After considering all of that, look at the average gaming rig (Steam stats, etc). People with even moderately decent GPUs are a distinct minority. The average 'gamers' PC is something in the range of a Core 2 Duo @ 3Ghz, 2GB of ram, and a 4850 or so.
Higher PPI will come in time, but it will be a fairly slow march. The major problem is that even if you show the average computer user a retina Macbook Pro, they aren't even very impressed, certainly not enough to spend a huge premium on it. Our market is absolutely dominated by the $300-$600 range of models for complete PCs/notebooks. Similarly in displays, probably 5,000 1080p and lower displays are sold for every 1440p/1600p screen, maybe even higher. The vast majority of stores don't even have 1440 or higher screens available at all. Even 1200p is about impossible to find.
We live in a lowest-common-denominator dominated world. Until that lowest common denominator is 4k (2025-2030?) I wouldn't expect to see a lot of movement forward. The best we can hope for in the interim is for GPU grunt for us enthusiasts to more effciently push higher resolutions, and for 1080p to begin to feature better AA and higher poly environments.
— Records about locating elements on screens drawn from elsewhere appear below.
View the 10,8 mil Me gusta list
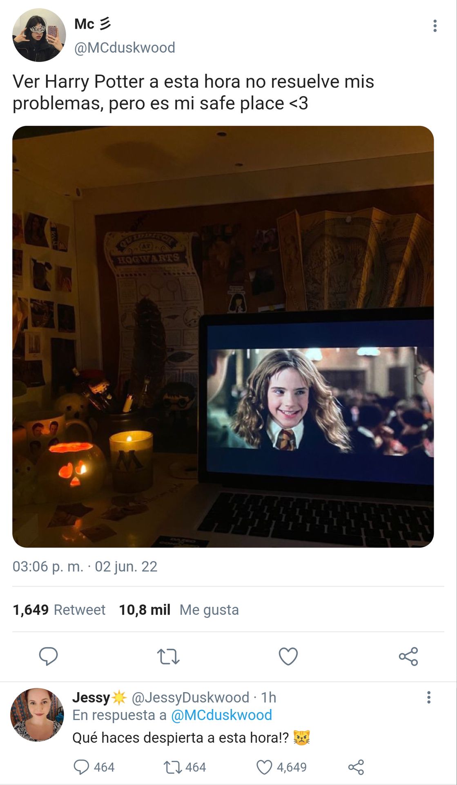Image resolution: width=457 pixels, height=785 pixels. tap(179, 610)
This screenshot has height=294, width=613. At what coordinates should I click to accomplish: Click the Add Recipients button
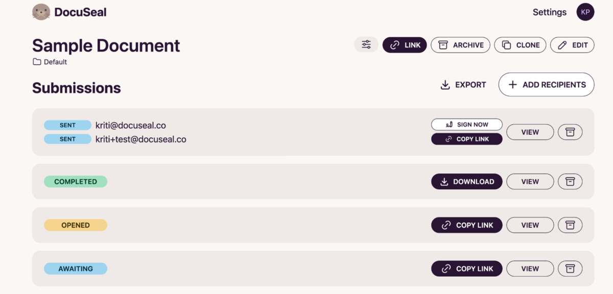547,85
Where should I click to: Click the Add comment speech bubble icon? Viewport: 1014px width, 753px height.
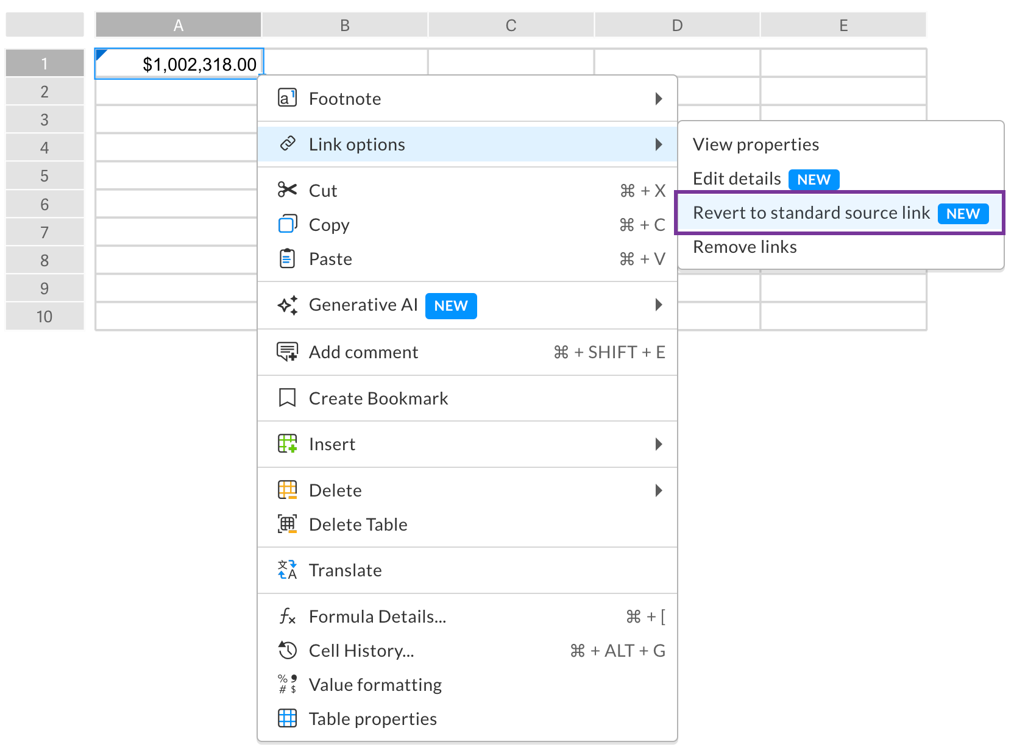point(287,352)
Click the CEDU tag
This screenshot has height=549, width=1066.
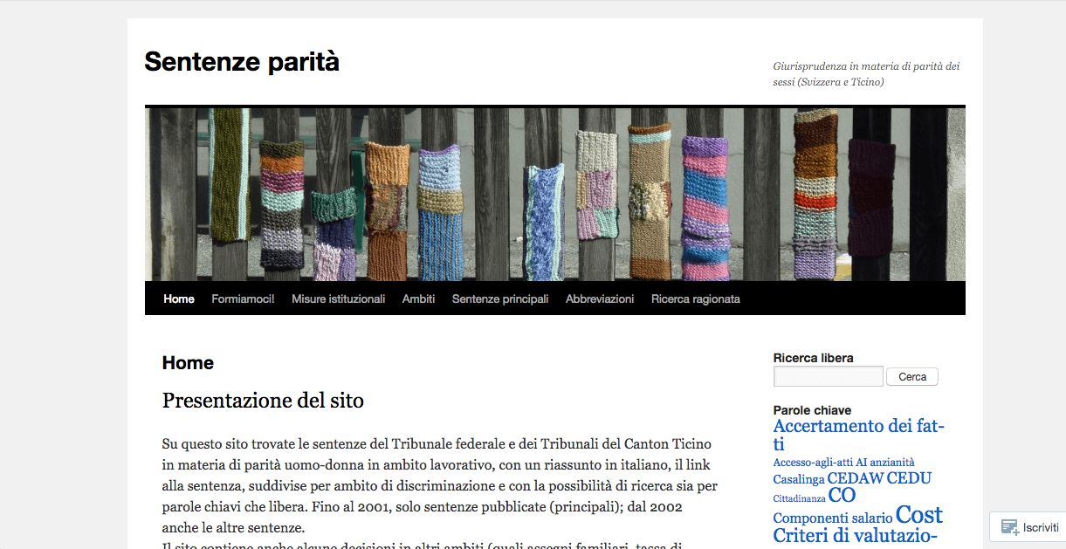point(909,478)
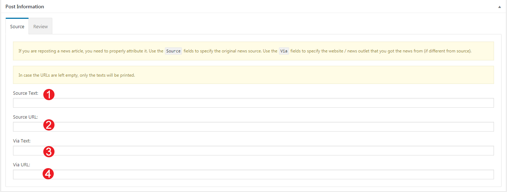The width and height of the screenshot is (507, 192).
Task: Click the Via code tag in notice
Action: click(x=284, y=51)
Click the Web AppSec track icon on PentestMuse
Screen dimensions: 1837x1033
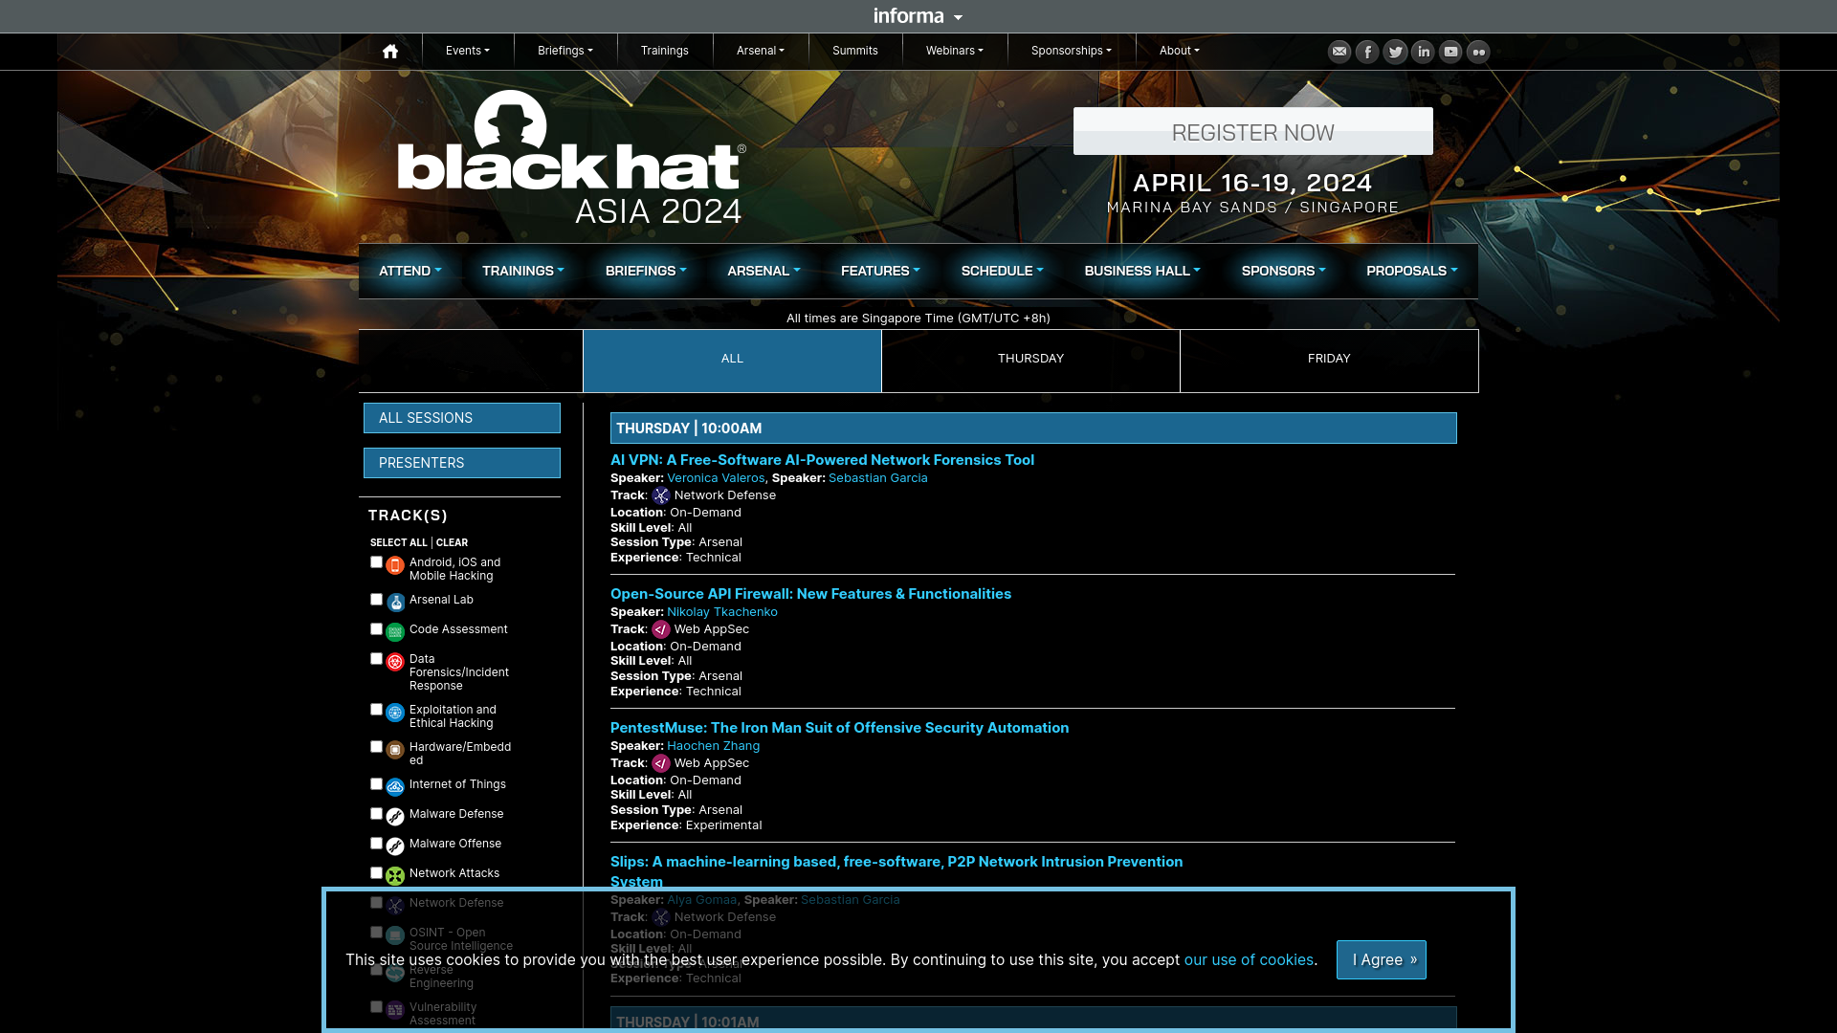(661, 763)
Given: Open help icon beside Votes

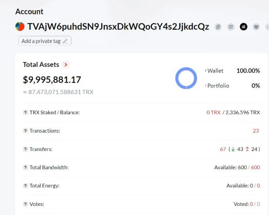Looking at the screenshot, I should pos(25,204).
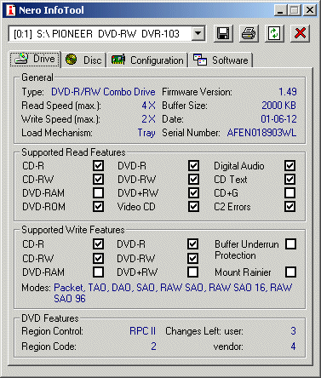Click the Print icon

click(249, 33)
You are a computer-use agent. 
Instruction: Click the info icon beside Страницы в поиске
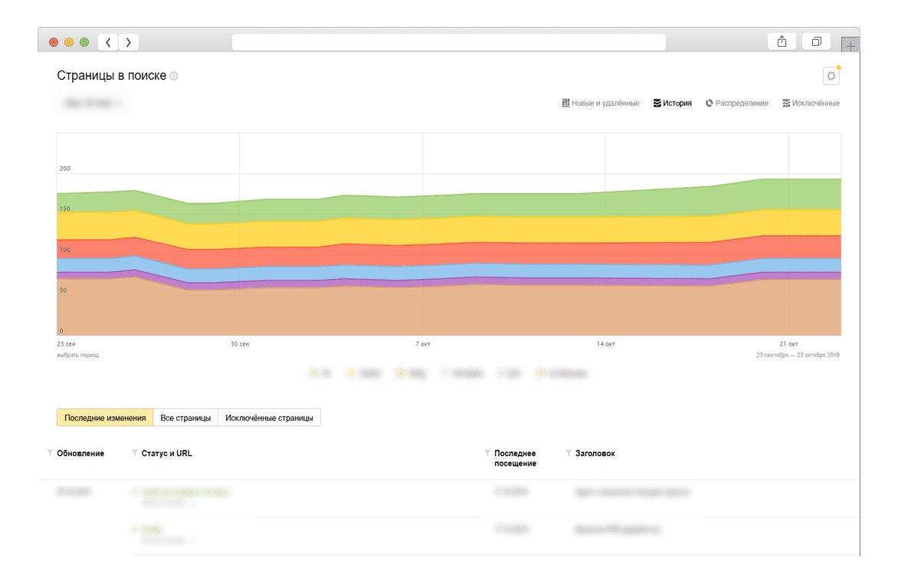174,76
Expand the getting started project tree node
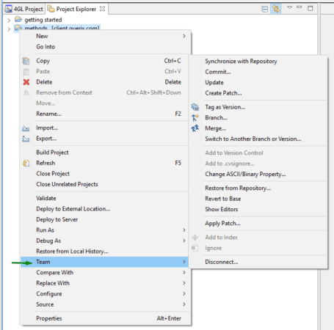The width and height of the screenshot is (334, 330). point(9,20)
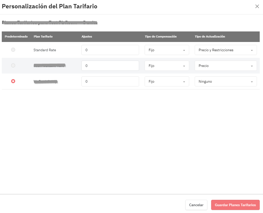Click Tipo de Actualización column header
Image resolution: width=263 pixels, height=213 pixels.
tap(210, 37)
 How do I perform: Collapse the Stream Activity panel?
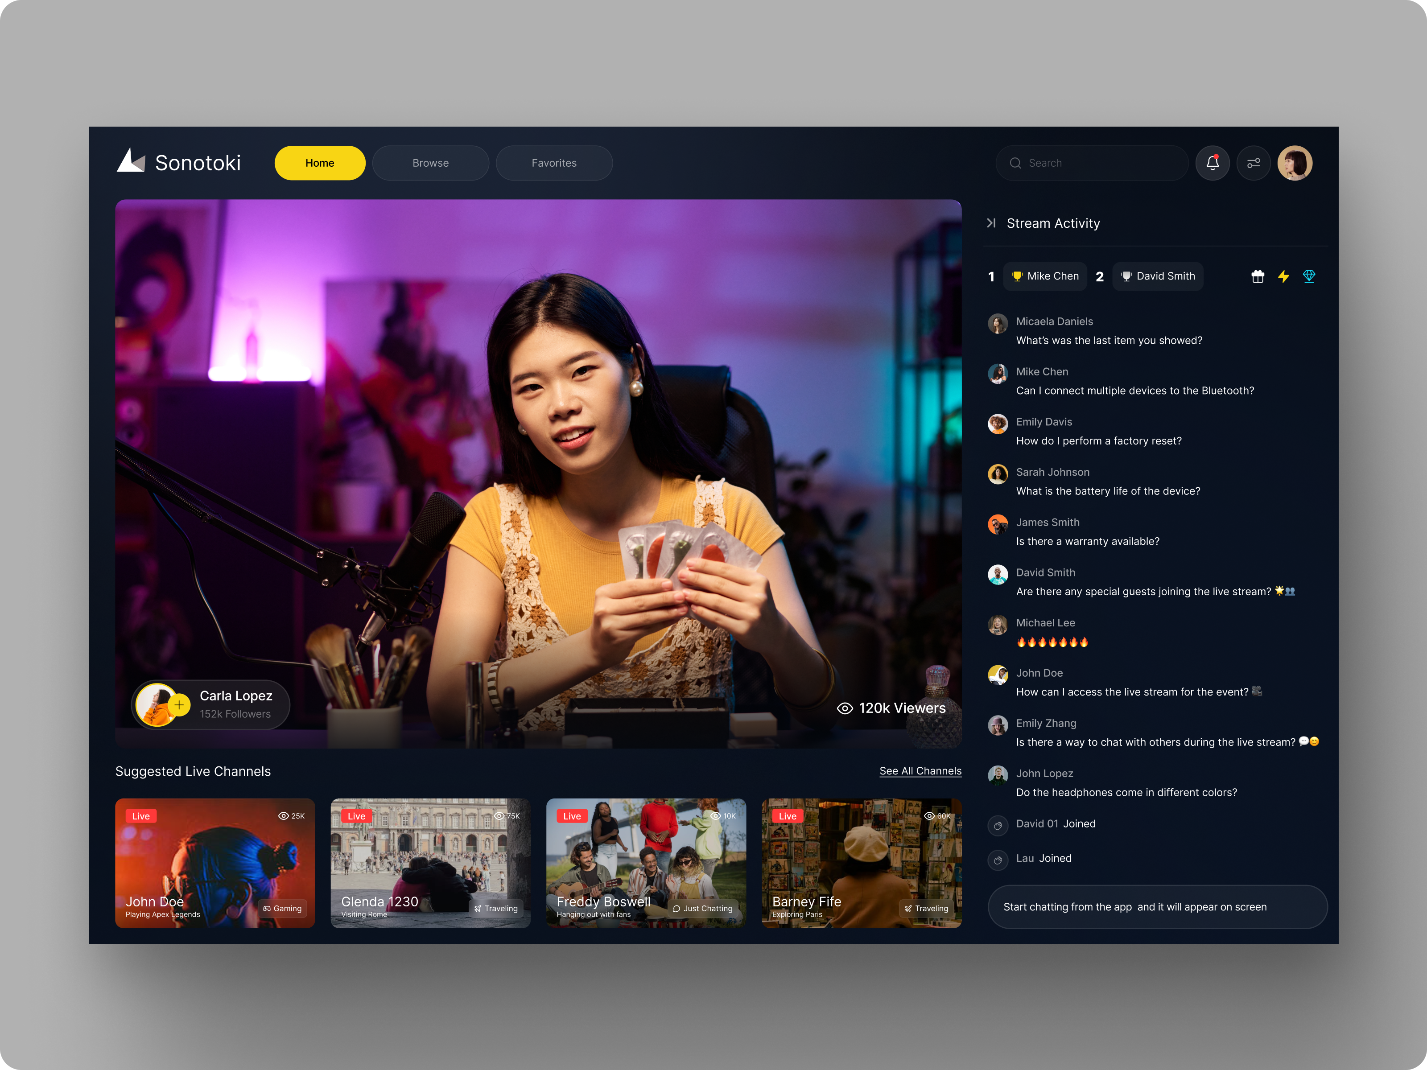pyautogui.click(x=992, y=223)
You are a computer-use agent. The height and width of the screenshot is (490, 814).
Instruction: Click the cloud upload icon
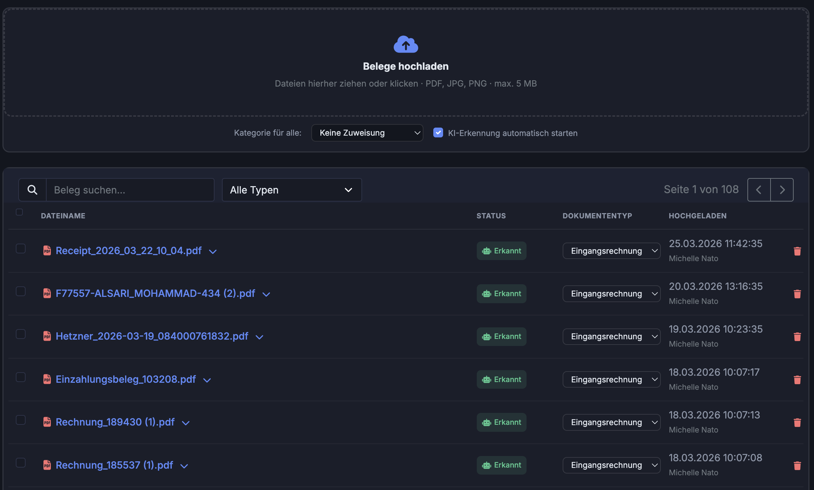(406, 44)
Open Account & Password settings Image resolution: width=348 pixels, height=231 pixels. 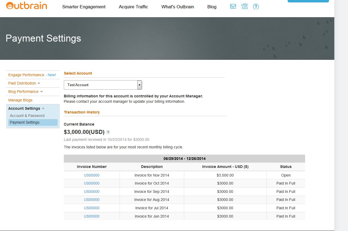pos(27,116)
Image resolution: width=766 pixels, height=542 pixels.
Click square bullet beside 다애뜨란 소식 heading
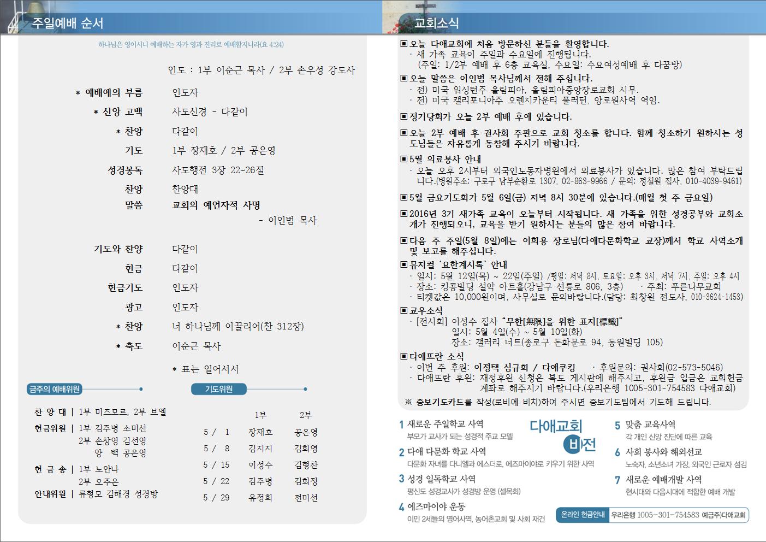tap(404, 356)
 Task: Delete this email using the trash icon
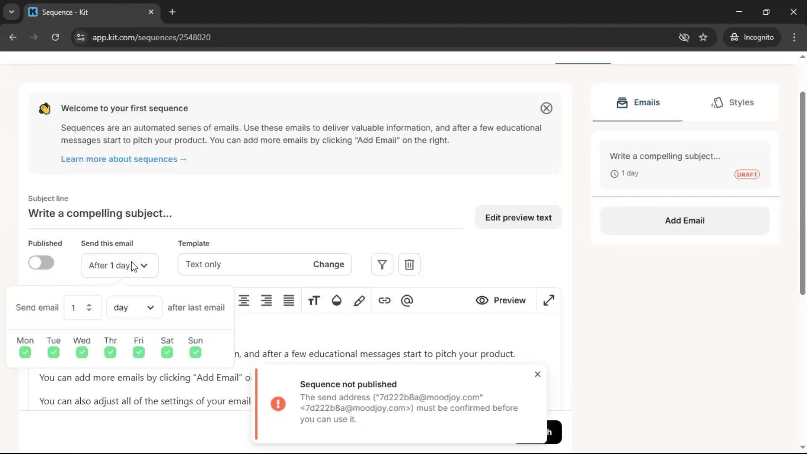tap(409, 264)
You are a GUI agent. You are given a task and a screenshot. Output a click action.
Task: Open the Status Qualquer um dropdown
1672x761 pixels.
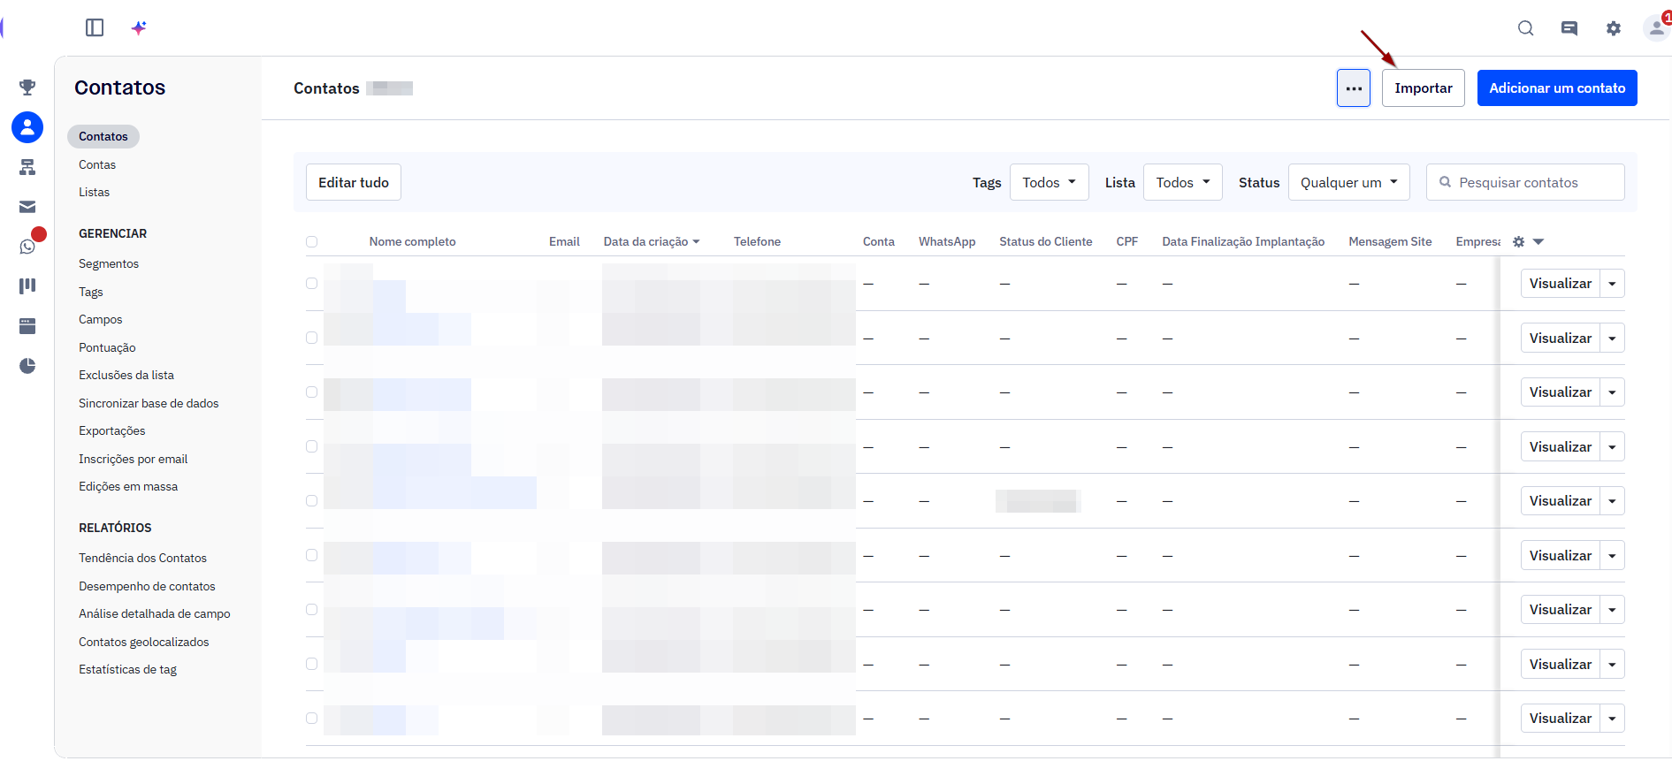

Take the best looking game you've ever seen, and look at it in 2560x1600. Now go look at a good BluRay on a 1080p Plasma at a typical viewing distance. Do you see a bunch of jaggies? Which looks more realistic to you. Hence why 1080p has a ton more to offer as time goes by, even if I personally would like to see higher res AND higher PPI screens become more readily available at sane prices. Take something like BF3, give it 10x the poly count, add in better particle and color/brightness detail, and ~20x the texture resolution (so that even things at point blank range are still no worse than 1:1 pixel detail), and you'd have something that looked quite nearly real. So we're a few generations out from even being able to do that, that would require on the order of something at least 10 times as powerful as a GTX680 with 32GB or more of insanely fast video memory. Again, this is probably 10 years out, assuming we keep pushing the bar a bit at a time.